> STATED GOAL:
Rewrite the material below, substituting "Display size" for every occurrence of "Screen dimensions" and keeping everything else the same.

[START SUPPLIED MATERIAL]

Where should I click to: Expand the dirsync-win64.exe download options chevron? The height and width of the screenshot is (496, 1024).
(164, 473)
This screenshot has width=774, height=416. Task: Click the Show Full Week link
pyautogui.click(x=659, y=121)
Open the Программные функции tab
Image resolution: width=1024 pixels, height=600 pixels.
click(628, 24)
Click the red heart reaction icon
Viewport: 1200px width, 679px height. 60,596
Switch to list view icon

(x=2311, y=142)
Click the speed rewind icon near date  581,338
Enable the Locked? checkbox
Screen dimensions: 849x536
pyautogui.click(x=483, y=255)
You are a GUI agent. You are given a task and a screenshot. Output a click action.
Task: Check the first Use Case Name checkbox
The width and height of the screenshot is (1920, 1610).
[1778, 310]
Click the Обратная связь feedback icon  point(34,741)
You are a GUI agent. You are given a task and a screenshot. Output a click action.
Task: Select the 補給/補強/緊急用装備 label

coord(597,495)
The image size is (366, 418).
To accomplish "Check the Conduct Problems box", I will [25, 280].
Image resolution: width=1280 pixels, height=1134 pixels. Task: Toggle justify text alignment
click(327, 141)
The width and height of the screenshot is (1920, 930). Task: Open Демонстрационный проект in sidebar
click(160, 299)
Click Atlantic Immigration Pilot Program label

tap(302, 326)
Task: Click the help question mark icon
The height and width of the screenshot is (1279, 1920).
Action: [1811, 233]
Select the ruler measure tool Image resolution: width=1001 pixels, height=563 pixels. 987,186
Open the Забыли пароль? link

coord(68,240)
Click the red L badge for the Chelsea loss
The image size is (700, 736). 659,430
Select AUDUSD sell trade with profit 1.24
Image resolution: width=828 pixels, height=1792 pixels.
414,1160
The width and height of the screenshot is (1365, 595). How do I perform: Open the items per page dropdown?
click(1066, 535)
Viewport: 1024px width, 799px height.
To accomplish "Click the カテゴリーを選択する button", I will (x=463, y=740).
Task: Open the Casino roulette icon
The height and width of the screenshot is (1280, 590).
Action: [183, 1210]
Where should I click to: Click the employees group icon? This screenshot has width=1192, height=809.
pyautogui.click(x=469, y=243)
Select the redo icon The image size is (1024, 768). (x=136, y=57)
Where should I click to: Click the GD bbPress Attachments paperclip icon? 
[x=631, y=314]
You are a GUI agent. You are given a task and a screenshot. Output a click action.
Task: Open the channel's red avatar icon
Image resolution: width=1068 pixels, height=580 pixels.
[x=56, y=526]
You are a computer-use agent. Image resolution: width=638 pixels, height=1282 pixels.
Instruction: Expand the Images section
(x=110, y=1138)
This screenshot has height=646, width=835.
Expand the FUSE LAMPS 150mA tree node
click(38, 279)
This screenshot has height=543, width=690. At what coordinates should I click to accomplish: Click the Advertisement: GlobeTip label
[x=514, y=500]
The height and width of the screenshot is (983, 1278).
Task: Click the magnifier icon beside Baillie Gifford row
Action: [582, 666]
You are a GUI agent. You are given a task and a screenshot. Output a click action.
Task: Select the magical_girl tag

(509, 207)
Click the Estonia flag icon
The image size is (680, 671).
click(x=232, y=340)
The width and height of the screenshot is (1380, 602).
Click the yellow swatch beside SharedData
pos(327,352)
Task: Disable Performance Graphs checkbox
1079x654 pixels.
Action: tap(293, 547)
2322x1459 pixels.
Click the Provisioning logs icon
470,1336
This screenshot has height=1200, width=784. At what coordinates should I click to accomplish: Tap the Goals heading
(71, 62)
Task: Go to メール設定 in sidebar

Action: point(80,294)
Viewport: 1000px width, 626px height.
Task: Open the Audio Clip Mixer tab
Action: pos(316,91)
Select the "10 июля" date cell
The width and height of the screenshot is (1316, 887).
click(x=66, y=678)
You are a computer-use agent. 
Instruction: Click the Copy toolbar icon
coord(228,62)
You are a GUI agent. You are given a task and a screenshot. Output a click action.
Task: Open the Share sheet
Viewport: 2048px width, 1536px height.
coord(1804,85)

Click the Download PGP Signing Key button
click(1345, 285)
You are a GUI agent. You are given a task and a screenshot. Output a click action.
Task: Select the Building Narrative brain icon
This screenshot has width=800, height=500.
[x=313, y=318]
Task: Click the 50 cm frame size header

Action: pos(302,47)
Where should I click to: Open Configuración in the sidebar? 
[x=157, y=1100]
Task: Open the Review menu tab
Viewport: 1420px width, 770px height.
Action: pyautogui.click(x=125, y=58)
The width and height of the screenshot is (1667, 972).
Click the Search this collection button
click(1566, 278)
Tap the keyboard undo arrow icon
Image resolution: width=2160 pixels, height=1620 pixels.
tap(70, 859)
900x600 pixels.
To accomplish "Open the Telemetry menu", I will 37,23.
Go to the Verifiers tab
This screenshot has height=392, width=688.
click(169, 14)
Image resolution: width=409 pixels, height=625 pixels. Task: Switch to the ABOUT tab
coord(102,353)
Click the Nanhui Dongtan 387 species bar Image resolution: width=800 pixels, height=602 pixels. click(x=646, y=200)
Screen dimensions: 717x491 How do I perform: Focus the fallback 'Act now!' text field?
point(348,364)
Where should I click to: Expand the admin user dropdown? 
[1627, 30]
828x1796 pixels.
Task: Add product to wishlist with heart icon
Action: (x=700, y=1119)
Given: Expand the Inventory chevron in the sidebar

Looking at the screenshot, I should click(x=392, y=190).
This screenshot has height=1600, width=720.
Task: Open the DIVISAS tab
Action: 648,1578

[END SUPPLIED MATERIAL]

> ANSWER TO THIS TASK:
Where should I click to: Expand the dirsync-win64.exe download options chevron? The height and width of the screenshot is (496, 1024).
(164, 473)
This screenshot has width=774, height=416. Task: Click the Show Full Week link
pyautogui.click(x=659, y=121)
Open the Программные функции tab
Image resolution: width=1024 pixels, height=600 pixels.
click(628, 24)
Click the red heart reaction icon
Viewport: 1200px width, 679px height. 60,596
Switch to list view icon

(x=2311, y=142)
Click the speed rewind icon near date  581,338
Enable the Locked? checkbox
Display size: 849x536
pyautogui.click(x=483, y=255)
You are a GUI agent. You are given a task and a screenshot. Output a click action.
Task: Check the first Use Case Name checkbox
The width and height of the screenshot is (1920, 1610).
[1778, 310]
Click the Обратная связь feedback icon  point(34,741)
You are a GUI agent. You are given a task and a screenshot. Output a click action.
Task: Select the 補給/補強/緊急用装備 label

coord(597,495)
The image size is (366, 418).
To accomplish "Check the Conduct Problems box", I will [25, 280].
Image resolution: width=1280 pixels, height=1134 pixels. Task: Toggle justify text alignment
click(327, 141)
The width and height of the screenshot is (1920, 930). Task: Open Демонстрационный проект in sidebar
click(160, 299)
Click Atlantic Immigration Pilot Program label

tap(302, 326)
Task: Click the help question mark icon
The height and width of the screenshot is (1279, 1920).
Action: [1811, 233]
Select the ruler measure tool Image resolution: width=1001 pixels, height=563 pixels. 987,186
Open the Забыли пароль? link

coord(68,240)
Click the red L badge for the Chelsea loss
The image size is (700, 736). 659,430
Select AUDUSD sell trade with profit 1.24
Image resolution: width=828 pixels, height=1792 pixels.
414,1160
The width and height of the screenshot is (1365, 595). How do I perform: Open the items per page dropdown?
click(1066, 535)
Viewport: 1024px width, 799px height.
To accomplish "Click the カテゴリーを選択する button", I will (x=463, y=740).
Task: Open the Casino roulette icon
The height and width of the screenshot is (1280, 590).
Action: [183, 1210]
Where should I click to: Click the employees group icon? This screenshot has width=1192, height=809.
pyautogui.click(x=469, y=243)
Select the redo icon The image size is (1024, 768). (x=136, y=57)
Where should I click to: Click the GD bbPress Attachments paperclip icon? 
[x=631, y=314]
You are a GUI agent. You are given a task and a screenshot. Output a click action.
Task: Open the channel's red avatar icon
Image resolution: width=1068 pixels, height=580 pixels.
[x=56, y=526]
You are a computer-use agent. Image resolution: width=638 pixels, height=1282 pixels.
Instruction: Expand the Images section
(x=110, y=1138)
This screenshot has height=646, width=835.
Expand the FUSE LAMPS 150mA tree node
click(38, 279)
This screenshot has height=543, width=690. At what coordinates should I click to accomplish: Click the Advertisement: GlobeTip label
[x=514, y=500]
The height and width of the screenshot is (983, 1278).
Task: Click the magnifier icon beside Baillie Gifford row
Action: [582, 666]
You are a GUI agent. You are given a task and a screenshot. Output a click action.
Task: Select the magical_girl tag

(509, 207)
Click the Estonia flag icon
The image size is (680, 671).
click(x=232, y=340)
The width and height of the screenshot is (1380, 602).
Click the yellow swatch beside SharedData
pos(327,352)
Task: Disable Performance Graphs checkbox
1079x654 pixels.
Action: tap(293, 547)
2322x1459 pixels.
Click the Provisioning logs icon
470,1336
This screenshot has height=1200, width=784. At what coordinates should I click to accomplish: Tap the Goals heading
(71, 62)
Task: Go to メール設定 in sidebar

Action: point(80,294)
Viewport: 1000px width, 626px height.
Task: Open the Audio Clip Mixer tab
Action: pos(316,91)
Select the "10 июля" date cell
The width and height of the screenshot is (1316, 887).
click(x=66, y=678)
You are a computer-use agent. 
Instruction: Click the Copy toolbar icon
coord(228,62)
You are a GUI agent. You are given a task and a screenshot. Output a click action.
Task: Open the Share sheet
Viewport: 2048px width, 1536px height.
coord(1804,85)

Click the Download PGP Signing Key button
click(1345, 285)
You are a GUI agent. You are given a task and a screenshot. Output a click action.
Task: Select the Building Narrative brain icon
This screenshot has width=800, height=500.
[x=313, y=318]
Task: Click the 50 cm frame size header

Action: pos(302,47)
Where should I click to: Open Configuración in the sidebar? 
[x=157, y=1100]
Task: Open the Review menu tab
Viewport: 1420px width, 770px height.
Action: pyautogui.click(x=125, y=58)
The width and height of the screenshot is (1667, 972).
Click the Search this collection button
click(1566, 278)
Tap the keyboard undo arrow icon
Image resolution: width=2160 pixels, height=1620 pixels.
tap(70, 859)
900x600 pixels.
To accomplish "Open the Telemetry menu", I will 37,23.
Go to the Verifiers tab
This screenshot has height=392, width=688.
click(169, 14)
Image resolution: width=409 pixels, height=625 pixels. Task: Switch to the ABOUT tab
coord(102,353)
Click the Nanhui Dongtan 387 species bar Image resolution: width=800 pixels, height=602 pixels. click(x=646, y=200)
Display size: 717x491 How do I perform: Focus the fallback 'Act now!' text field?
point(348,364)
Where should I click to: Expand the admin user dropdown? 
[1627, 30]
828x1796 pixels.
Task: Add product to wishlist with heart icon
Action: (x=700, y=1119)
Given: Expand the Inventory chevron in the sidebar

Looking at the screenshot, I should click(x=392, y=190).
This screenshot has height=1600, width=720.
Task: Open the DIVISAS tab
Action: 648,1578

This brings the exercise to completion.